*Selected extract*
_ _ _ _

After several miles we hung a left on Forest Road 38, leading to Huysink Lake and the Salmon Lake Trail. This last provides access also to the Loch Leven Lakes, nestled in glaciated granite at the head of Little Granite Creek. Very very popular hiking/camping destination, with most visitors approaching from Big Bend, near I-80 to the north.

Beyond the trailhead the road reaches a pass in the ridge dividing Big Valley on the west from Little Granite Creek on the east, crossing to the Little Granite side before continuing south. Here in the pass, tho unmarked, is the Big Granite Trail from Cisco to the North Fork American and beyond to the mines in Sailor Canyon. It is about a 3500' descent to the river from this pass, and several miles of walking, say, six miles. We drove on, passing the pretty lake and meadow of Pelham Flat. I would love to see Tahoe National Forest acquire the private inholdings here and in this general area.

In fact, I just sent a letter to TNF Forest Supervisor, Steven Eubanks, to that exact effect.

Continuing south on the ridge, after a mile or so we passed the giant granitoid boulder with the mile number "9" spray-painted on by the loggers a few years back, measuring from I-80, and soon thereafter forded the outlet of a wet meadow, chugged through the disappearing snowdrift which stopped me a few days ago, and, after cresting a moraine, found our almost-hidden road branching to the right near a log deck on the left. I had brought my chainsaw along, to cut through a fallen white fir blocking this stretch of road. This took a few minutes.

We parked at the pass just north of Sugar Pine Point. There is a log deck there, and flakes of dark rock with conchoidal surfaces, detritus of Indian tool-making. The Indians apparently availed themselves of this pass when moving between Little Granite Creek and Big Valley. I have followed the old Indian trail on the Big Valley side. A bit difficult these days, there were a lot more wildfires in the olden days, which kept the brush down.

On the east side of the pass one can find, tho not easily, a vestige of the old Sugar Pine Point Trail. I have purposely avoided clearing the entrance to this trail, hoping to entirely exclude motorcycles and all wheeled vehicles from Sugar Pine Point ancient forest. One has to sashay back and forth thru some brush and past a rotting stump before the trail breaks free and drops briefly eastward before crossing a tiny ravine and continuing south. I carried my chainsaw a little way in to clear another fallen rotten fir from the trail. Many other trees lie across the trail, but are not hard to step over, and help to keep wheeled vehicles out.

The old trail is cut in two places, first by a logging skid trail, ripping deep into the soft white chalky rhyolite ash of the Valley Springs formation. One has to descend a steep bank, five feet high or so. Then, a ways farther the trail is cut by a full-on logging road. Here the trail was buried altogether and one must pick one's way along a steep bank of rhyolite debris before regaining the path. In another few feet one passes into Section 20, Tahoe National Forest lands containing the ancient forest. A few rather large and old Sugar pines stand sentinel duty right where the trail crosses the property line.

_ _ _ _

*Dataset excerpt*

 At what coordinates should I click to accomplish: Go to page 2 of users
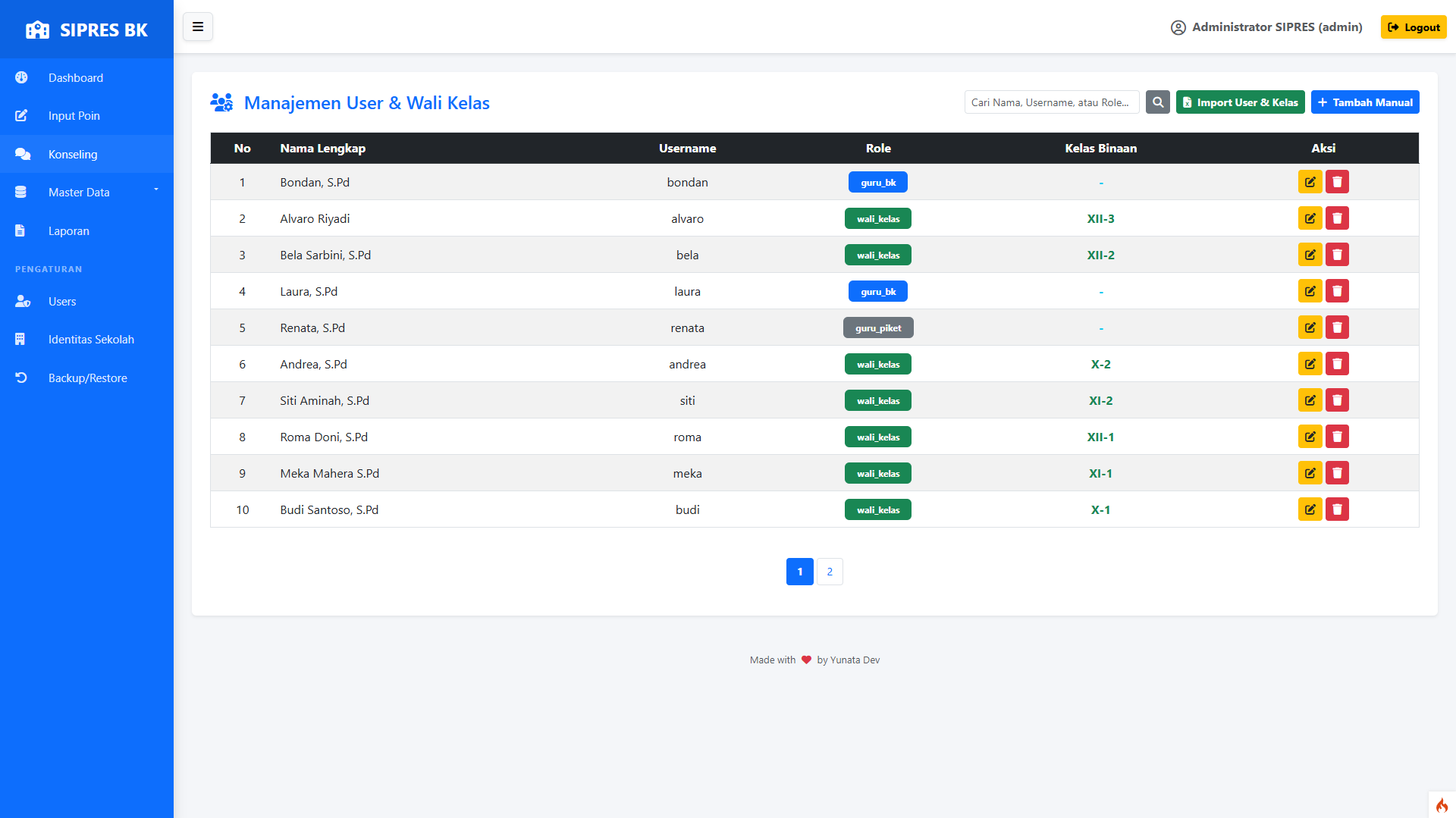tap(830, 572)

_ _ _ _

Copy the Sugar Pine Point trip account starting at "We parked at" and ending at "the brush down.", and replace "log deck" with "timber landing" everywhere in that stretch.

We parked at the pass just north of Sugar Pine Point. There is a timber landing there, and flakes of dark rock with conchoidal surfaces, detritus of Indian tool-making. The Indians apparently availed themselves of this pass when moving between Little Granite Creek and Big Valley. I have followed the old Indian trail on the Big Valley side. A bit difficult these days, there were a lot more wildfires in the olden days, which kept the brush down.